[Data excerpts]
*****

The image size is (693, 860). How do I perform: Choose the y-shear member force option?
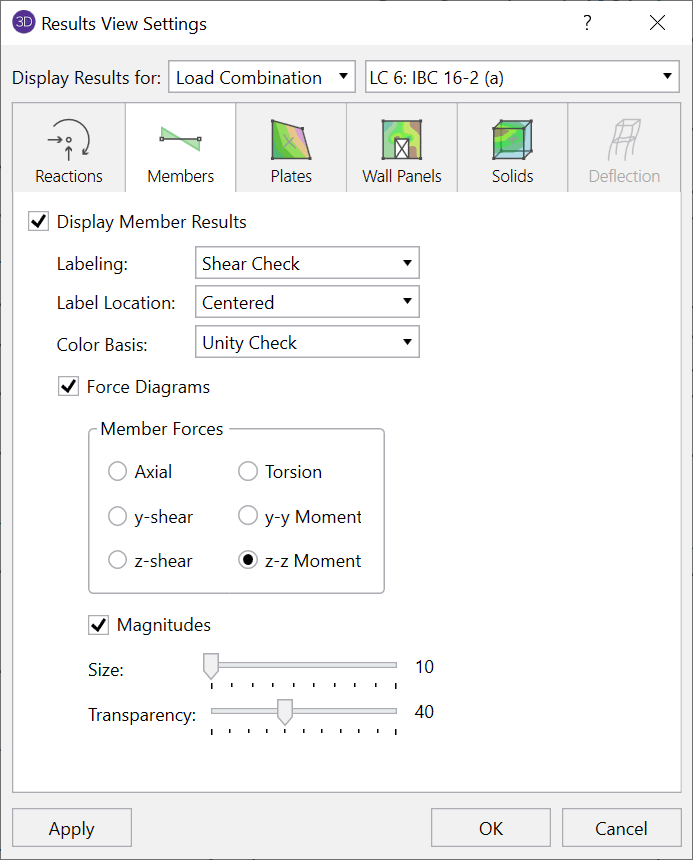tap(118, 517)
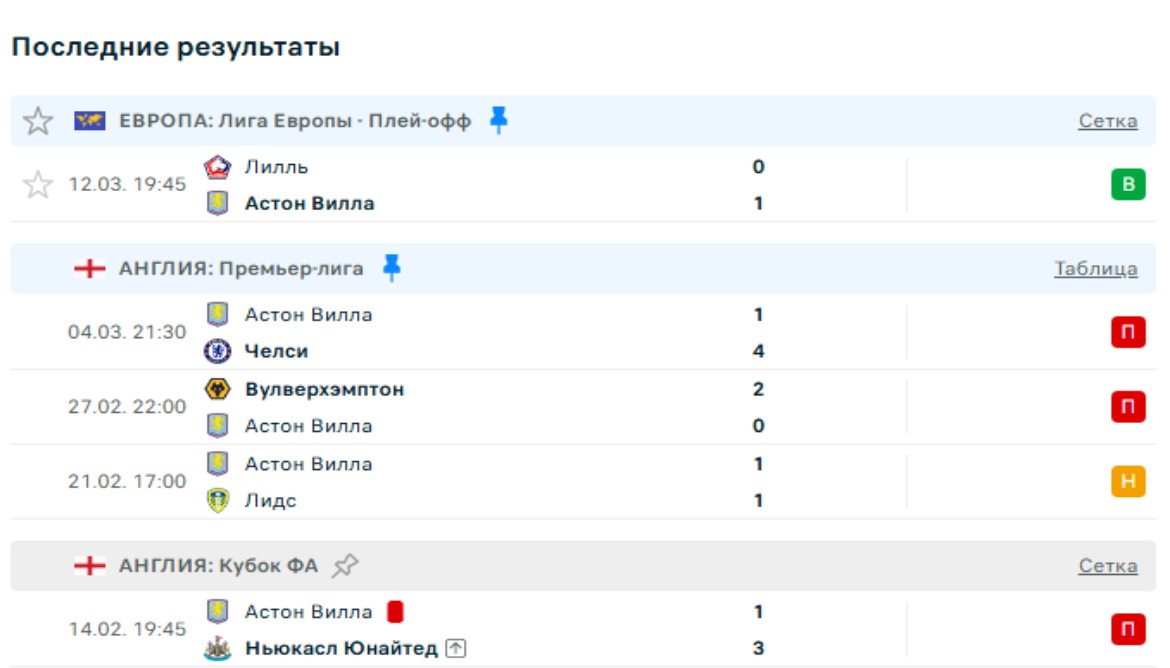This screenshot has width=1170, height=668.
Task: Click the England flag in the Premier League header
Action: (90, 268)
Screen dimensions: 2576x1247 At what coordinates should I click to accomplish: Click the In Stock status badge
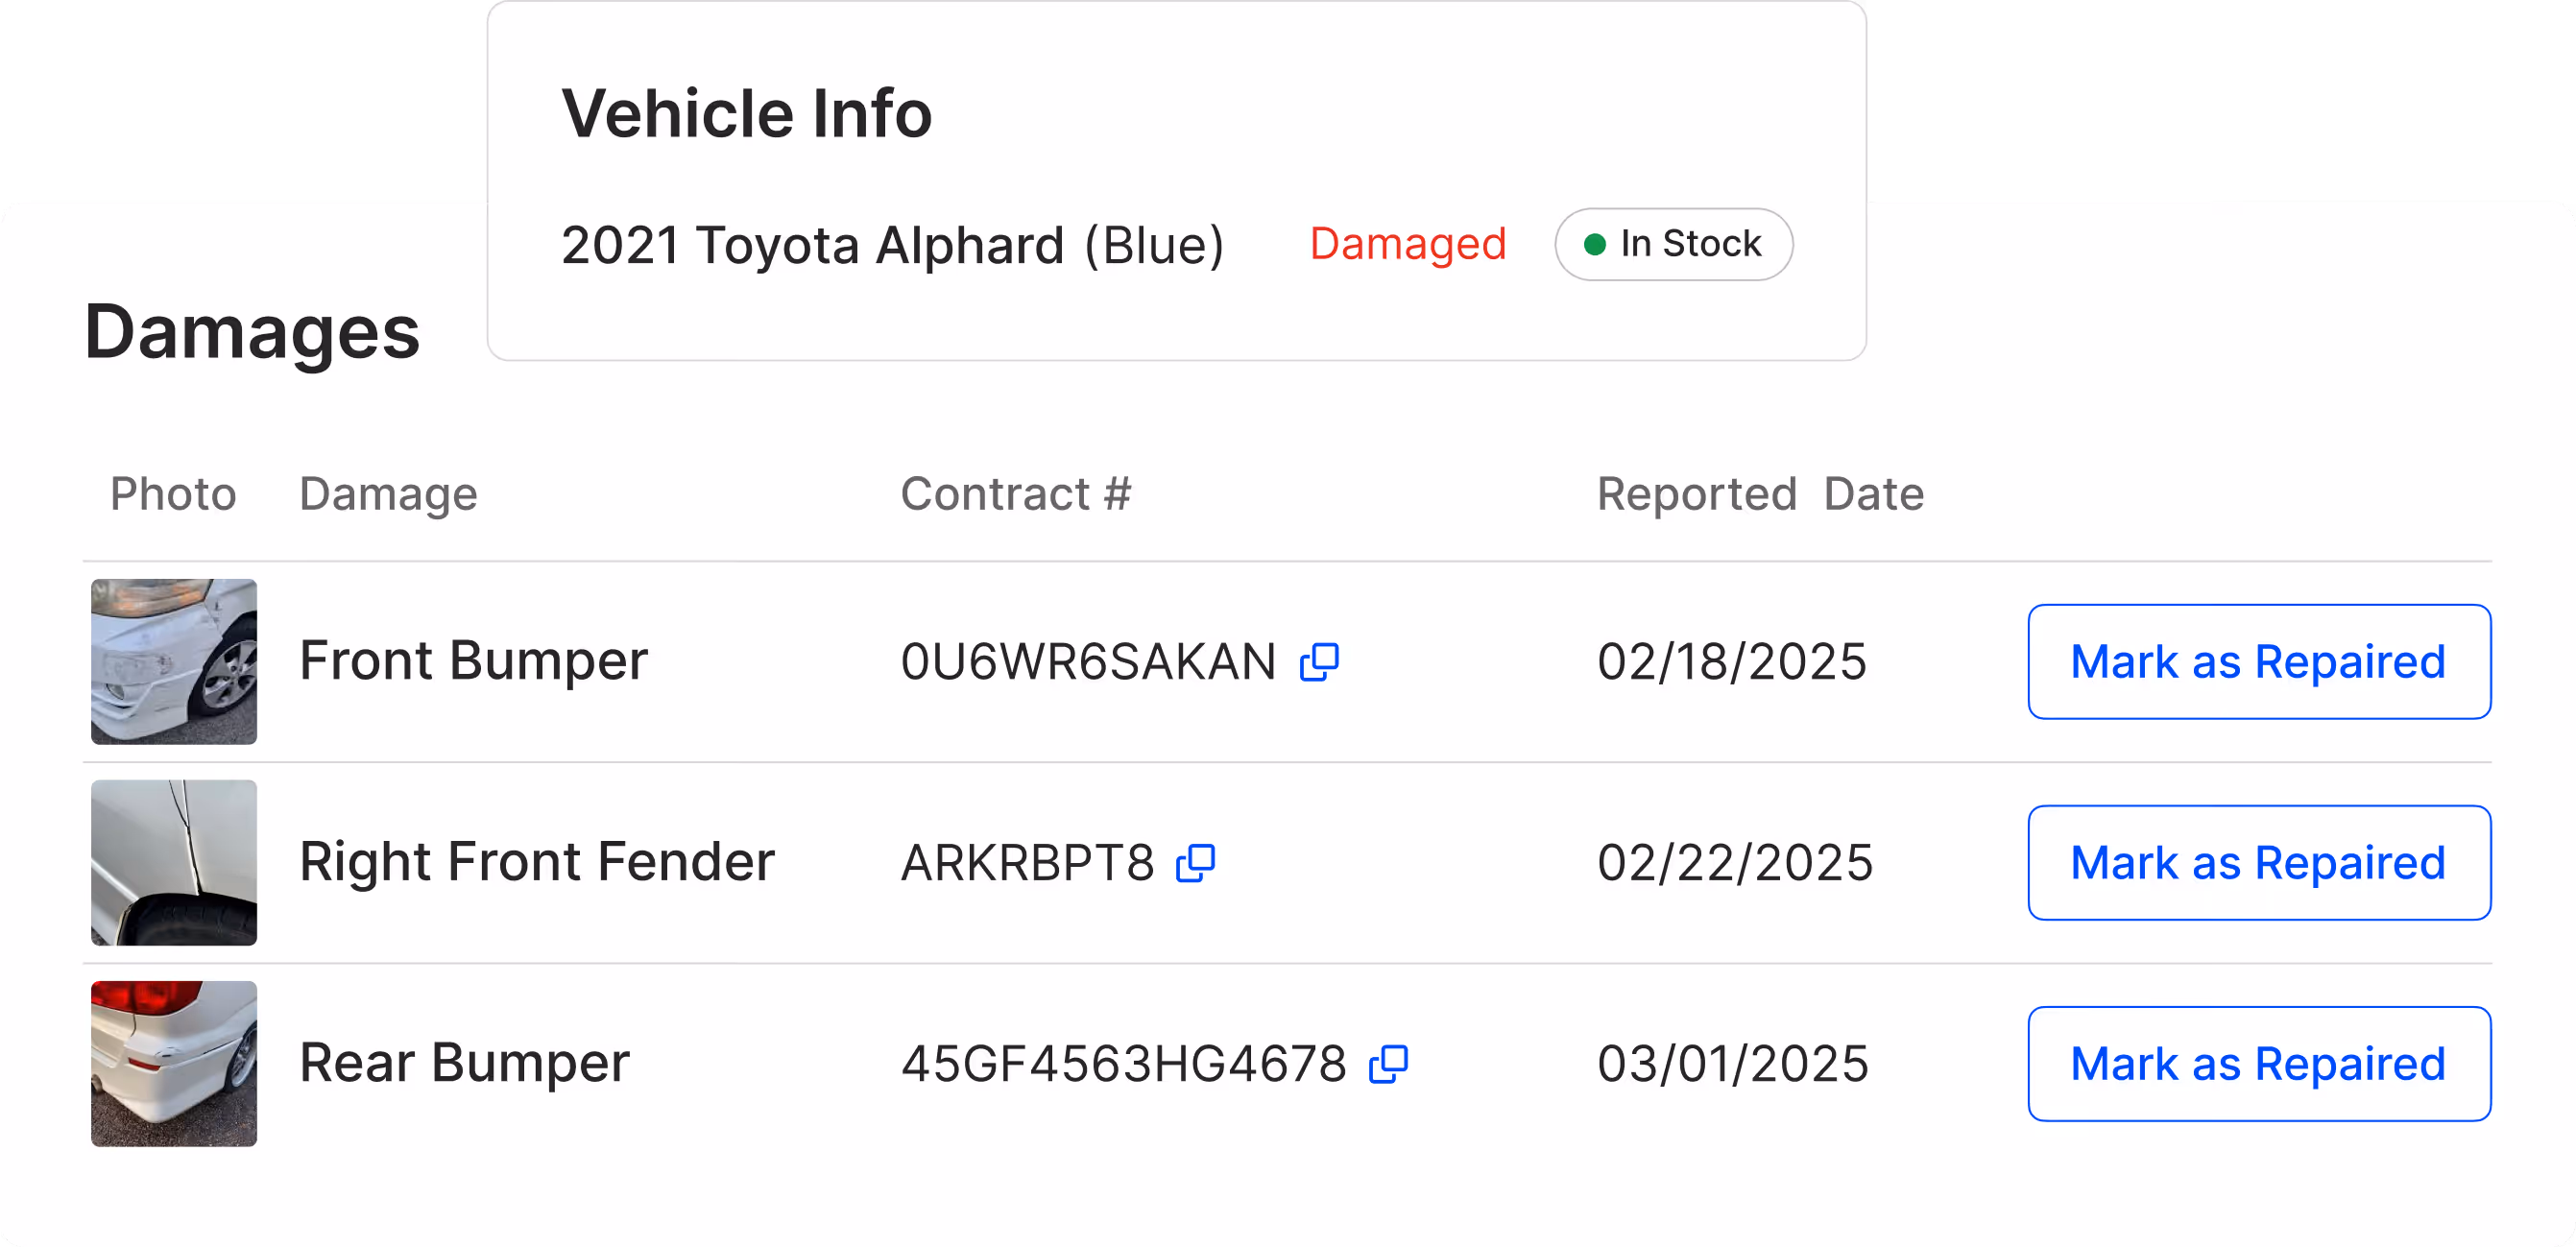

*****

WORK TASK:
Output every entry verbatim. Pictures do not belong in the copy.

RESPONSE TO THE EXERCISE:
The image size is (693, 860). How do I perform: Choose the y-shear member force option?
tap(118, 517)
This screenshot has width=1170, height=668.
Task: Click the England flag in the Premier League header
Action: (90, 268)
Screen dimensions: 2576x1247 At what coordinates should I click to accomplish: Click the In Stock status badge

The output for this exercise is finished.